For Trump, who in a past life found himself on the other end of government-related litigation, the moment provided another signpost of a singular American arc. In the 1970s, the Justice Department’s Civil Rights Division sued Trump and his father, accusing them of refusing to rent to black tenants.
Trump enlisted a lawyer who would become a mentor, Roy Cohn, the former redbaiting consigliere of Sen. Joseph McCarthy. Other lawyers had advised Trump to settle with the government, he later recalled. Cohn had other advice. “Tell them to go to hell,” Cohn said, before countersuing the government for $100 million, “and fight the thing in court.”
The Trumps ultimately settled, admitting no guilt.
Decades later, this latter impulse has persisted, long enough to permeate the federal government.
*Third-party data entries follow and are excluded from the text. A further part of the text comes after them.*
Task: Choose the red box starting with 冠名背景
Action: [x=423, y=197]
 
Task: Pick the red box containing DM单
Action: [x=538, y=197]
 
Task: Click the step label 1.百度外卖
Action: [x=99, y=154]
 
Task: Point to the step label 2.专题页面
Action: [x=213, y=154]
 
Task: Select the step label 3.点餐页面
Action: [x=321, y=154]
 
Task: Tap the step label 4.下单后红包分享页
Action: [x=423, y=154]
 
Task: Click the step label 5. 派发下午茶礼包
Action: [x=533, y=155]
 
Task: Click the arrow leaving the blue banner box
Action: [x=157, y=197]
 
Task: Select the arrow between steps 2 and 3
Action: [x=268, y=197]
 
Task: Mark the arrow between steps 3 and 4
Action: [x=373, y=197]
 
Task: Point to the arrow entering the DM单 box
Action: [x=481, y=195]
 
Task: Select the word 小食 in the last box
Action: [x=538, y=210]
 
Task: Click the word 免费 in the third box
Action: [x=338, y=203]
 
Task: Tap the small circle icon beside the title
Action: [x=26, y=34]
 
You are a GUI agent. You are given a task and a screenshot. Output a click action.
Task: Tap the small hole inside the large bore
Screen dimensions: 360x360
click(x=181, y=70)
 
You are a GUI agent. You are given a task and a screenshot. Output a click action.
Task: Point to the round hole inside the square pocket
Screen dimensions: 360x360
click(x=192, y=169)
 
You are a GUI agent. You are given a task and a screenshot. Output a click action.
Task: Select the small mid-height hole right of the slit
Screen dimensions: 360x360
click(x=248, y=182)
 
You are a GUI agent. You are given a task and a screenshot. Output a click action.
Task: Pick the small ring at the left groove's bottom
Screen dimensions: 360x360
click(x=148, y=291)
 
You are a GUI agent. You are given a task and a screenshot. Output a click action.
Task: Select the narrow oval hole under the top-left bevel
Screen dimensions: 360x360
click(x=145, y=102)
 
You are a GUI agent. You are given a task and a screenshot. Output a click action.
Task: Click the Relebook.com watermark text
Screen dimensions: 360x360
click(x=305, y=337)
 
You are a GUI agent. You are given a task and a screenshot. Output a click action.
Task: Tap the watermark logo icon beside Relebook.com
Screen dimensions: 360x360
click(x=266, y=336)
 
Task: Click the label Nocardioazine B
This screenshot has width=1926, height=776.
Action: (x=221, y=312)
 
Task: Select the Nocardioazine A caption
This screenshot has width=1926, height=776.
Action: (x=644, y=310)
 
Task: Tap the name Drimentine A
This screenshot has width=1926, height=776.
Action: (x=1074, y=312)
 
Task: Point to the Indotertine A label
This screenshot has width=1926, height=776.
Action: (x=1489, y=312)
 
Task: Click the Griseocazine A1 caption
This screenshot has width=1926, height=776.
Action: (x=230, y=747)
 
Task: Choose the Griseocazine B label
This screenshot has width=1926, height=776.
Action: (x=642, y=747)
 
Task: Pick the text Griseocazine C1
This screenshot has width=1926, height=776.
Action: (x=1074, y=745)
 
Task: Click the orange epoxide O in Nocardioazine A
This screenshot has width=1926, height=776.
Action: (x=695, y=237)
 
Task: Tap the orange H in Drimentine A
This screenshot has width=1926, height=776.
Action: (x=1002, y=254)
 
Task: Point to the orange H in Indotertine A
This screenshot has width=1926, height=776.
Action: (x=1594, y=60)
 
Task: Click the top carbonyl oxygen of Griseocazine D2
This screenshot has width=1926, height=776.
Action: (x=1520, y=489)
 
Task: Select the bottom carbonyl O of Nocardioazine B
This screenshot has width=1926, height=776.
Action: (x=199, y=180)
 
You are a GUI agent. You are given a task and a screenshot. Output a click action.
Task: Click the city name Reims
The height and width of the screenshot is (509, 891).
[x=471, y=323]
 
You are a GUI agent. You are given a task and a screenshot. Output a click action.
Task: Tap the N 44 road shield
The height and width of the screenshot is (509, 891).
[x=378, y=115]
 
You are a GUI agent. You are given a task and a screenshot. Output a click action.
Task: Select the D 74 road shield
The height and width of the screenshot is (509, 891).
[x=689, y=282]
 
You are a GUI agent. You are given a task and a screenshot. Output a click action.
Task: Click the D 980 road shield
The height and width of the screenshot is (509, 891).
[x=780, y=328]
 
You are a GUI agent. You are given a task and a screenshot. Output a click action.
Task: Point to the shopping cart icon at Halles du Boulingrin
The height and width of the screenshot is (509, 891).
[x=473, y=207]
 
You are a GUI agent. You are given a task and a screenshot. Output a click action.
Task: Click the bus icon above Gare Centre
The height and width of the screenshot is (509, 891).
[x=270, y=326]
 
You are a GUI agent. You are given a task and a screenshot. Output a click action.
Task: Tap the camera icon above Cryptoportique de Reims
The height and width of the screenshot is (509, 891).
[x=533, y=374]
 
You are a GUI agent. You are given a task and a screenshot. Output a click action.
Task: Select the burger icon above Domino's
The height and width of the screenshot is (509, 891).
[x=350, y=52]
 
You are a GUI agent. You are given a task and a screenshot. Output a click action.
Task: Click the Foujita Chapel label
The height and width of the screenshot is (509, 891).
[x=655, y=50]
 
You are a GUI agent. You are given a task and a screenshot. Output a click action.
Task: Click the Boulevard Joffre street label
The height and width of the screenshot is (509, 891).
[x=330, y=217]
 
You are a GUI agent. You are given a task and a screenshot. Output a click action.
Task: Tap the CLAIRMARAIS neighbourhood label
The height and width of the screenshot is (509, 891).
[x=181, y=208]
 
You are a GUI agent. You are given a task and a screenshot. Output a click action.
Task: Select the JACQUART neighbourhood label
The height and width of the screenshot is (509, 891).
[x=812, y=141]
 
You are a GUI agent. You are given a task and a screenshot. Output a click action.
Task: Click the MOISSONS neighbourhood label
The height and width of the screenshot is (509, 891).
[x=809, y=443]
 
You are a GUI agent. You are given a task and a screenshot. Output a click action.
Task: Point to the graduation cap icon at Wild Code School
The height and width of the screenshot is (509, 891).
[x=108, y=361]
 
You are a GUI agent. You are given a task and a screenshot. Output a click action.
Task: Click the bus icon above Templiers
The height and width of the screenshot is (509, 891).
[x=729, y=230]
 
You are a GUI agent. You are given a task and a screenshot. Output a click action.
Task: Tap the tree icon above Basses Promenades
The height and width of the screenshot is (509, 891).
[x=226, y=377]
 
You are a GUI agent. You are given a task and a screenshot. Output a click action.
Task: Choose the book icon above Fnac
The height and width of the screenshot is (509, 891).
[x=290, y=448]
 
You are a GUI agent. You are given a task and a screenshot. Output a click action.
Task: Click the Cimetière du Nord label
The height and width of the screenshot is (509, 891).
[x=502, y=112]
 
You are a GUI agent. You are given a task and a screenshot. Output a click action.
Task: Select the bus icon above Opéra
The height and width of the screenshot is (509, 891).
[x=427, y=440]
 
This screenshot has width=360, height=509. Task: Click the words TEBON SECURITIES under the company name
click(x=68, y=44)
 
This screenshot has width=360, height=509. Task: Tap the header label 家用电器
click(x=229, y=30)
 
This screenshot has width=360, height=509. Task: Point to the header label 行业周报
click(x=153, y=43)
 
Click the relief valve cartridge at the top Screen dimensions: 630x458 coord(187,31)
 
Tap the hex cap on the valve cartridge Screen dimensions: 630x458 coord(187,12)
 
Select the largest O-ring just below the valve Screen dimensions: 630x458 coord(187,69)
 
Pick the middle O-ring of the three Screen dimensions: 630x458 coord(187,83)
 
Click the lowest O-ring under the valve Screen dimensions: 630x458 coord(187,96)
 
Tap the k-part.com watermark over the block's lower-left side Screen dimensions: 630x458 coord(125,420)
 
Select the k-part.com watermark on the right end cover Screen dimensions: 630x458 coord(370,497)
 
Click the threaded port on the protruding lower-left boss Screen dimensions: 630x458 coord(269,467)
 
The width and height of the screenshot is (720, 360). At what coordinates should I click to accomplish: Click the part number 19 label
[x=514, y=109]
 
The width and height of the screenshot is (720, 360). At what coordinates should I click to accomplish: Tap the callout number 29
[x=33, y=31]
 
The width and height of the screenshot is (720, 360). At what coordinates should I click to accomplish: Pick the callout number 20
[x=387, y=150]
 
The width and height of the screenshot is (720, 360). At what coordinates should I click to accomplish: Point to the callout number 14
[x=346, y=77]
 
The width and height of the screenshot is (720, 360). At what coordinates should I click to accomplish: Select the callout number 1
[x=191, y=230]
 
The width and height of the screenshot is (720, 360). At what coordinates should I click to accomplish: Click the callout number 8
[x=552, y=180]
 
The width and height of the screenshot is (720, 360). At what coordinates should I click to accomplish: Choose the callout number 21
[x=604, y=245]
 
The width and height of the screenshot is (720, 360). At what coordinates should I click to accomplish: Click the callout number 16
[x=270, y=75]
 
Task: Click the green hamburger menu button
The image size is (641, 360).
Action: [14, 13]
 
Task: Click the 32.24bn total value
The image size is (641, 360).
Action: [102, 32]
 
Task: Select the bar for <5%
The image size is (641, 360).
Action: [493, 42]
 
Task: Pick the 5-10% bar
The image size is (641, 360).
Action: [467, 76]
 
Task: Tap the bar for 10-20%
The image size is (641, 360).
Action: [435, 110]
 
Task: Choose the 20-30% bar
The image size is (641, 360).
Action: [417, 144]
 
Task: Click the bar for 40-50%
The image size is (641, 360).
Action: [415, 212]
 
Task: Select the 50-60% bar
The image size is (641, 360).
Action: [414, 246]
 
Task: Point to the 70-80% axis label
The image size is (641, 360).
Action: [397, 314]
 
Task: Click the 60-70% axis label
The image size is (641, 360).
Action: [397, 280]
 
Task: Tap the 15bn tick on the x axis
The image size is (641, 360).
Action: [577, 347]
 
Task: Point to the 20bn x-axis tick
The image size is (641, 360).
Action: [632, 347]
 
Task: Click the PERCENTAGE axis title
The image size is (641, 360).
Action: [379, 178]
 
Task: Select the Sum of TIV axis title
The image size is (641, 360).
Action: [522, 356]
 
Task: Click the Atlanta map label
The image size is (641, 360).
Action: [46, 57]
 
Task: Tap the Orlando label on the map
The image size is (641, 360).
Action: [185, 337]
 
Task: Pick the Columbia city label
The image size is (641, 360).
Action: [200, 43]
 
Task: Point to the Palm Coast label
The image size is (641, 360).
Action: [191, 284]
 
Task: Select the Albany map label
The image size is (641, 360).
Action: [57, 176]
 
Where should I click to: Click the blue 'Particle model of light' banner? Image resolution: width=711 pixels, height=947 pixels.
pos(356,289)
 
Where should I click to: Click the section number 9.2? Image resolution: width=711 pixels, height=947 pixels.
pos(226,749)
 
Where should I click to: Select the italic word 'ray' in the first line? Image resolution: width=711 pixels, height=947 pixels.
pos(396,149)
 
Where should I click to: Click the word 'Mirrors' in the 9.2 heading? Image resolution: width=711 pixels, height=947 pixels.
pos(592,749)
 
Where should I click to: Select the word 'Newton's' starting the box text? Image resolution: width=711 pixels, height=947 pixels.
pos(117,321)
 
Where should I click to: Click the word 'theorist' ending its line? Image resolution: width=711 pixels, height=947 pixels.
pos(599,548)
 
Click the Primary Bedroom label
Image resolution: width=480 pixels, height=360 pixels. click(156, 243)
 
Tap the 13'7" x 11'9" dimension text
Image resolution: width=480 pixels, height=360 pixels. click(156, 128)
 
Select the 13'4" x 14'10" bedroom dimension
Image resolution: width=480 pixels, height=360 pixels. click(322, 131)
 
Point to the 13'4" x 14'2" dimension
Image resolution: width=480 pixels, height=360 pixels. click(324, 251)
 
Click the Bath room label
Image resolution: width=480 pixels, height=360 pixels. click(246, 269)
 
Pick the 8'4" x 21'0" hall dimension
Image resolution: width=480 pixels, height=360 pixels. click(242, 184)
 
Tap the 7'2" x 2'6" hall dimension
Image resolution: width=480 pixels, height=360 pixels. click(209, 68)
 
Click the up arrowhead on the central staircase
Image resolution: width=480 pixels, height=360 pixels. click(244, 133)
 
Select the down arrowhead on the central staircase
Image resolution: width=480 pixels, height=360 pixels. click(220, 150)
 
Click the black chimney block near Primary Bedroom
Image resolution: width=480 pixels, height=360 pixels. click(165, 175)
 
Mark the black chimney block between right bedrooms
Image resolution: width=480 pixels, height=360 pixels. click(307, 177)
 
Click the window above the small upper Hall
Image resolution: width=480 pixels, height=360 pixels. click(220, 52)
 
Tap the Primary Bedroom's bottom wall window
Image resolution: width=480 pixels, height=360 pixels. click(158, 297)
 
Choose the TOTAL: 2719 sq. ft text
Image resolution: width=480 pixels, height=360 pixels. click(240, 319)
Trump’s team showed no desire Wednesday to concede fault, though confined its arguments to the legal questions — what the emoluments clause does and does not demand — and not the ethical questions of whether Trump should more fully extricate himself from his businesses.
Among the plaintiffs, the mere fact of the hearing seemed to supply a measure of comfort.
They might yet win. They might not. But the moment itself, Gupta said, was worth celebrating.
“It’s not every day that you get to argue against the president of the United States in court,” Gupta said afterward. “There are a lot of countries in the world where you don’t get to do what we did today.”